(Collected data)
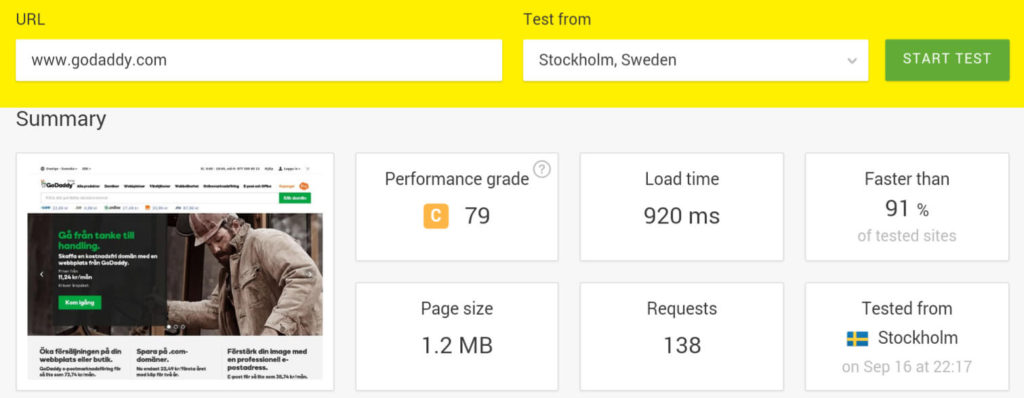The image size is (1024, 398).
Task: Click the Page size 1.2 MB card
Action: click(457, 336)
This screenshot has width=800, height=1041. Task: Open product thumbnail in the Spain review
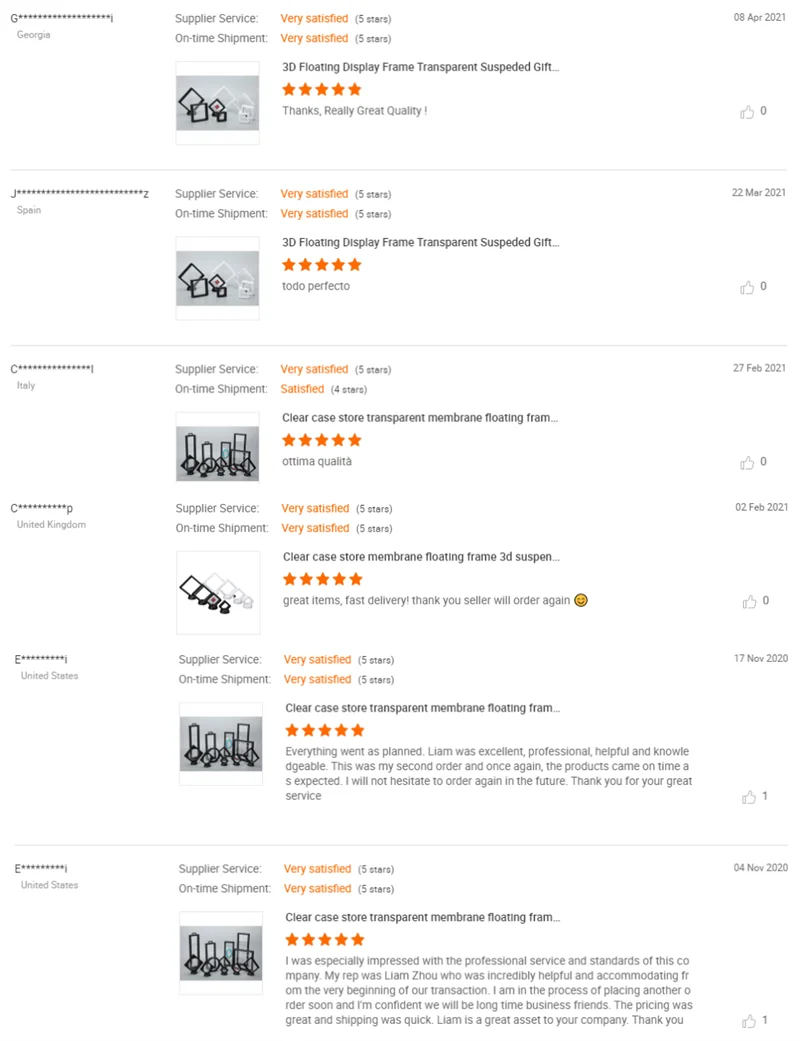coord(217,278)
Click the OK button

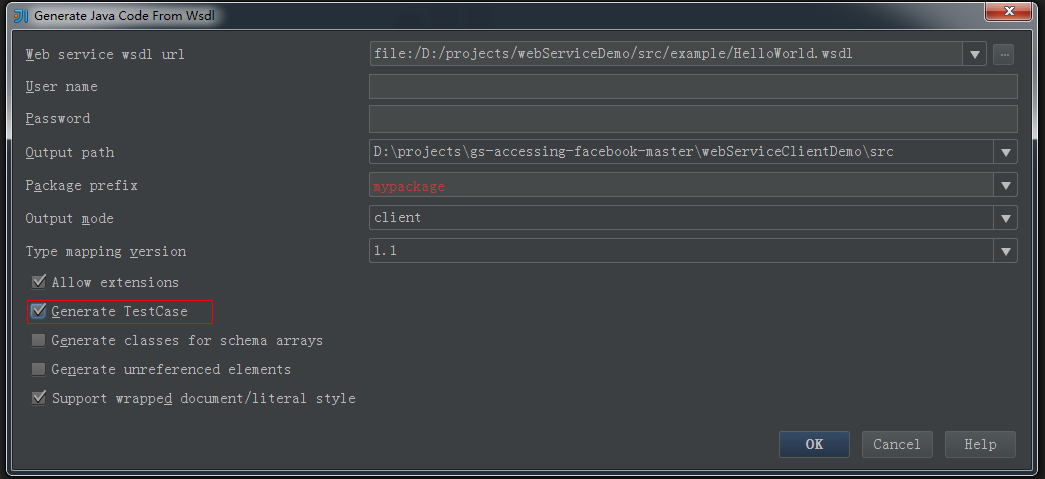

» What this task involves
Edit the rows above by replacing "OK" with "Confirm" and leave everything else as it is. Omit the pictures from your answer.

» Exercise answer
The image size is (1024, 398).
Task: Click the Page size 1.2 MB card
Action: click(457, 336)
This screenshot has width=800, height=1041. Task: Open product thumbnail in the Spain review
coord(217,278)
Click the Confirm button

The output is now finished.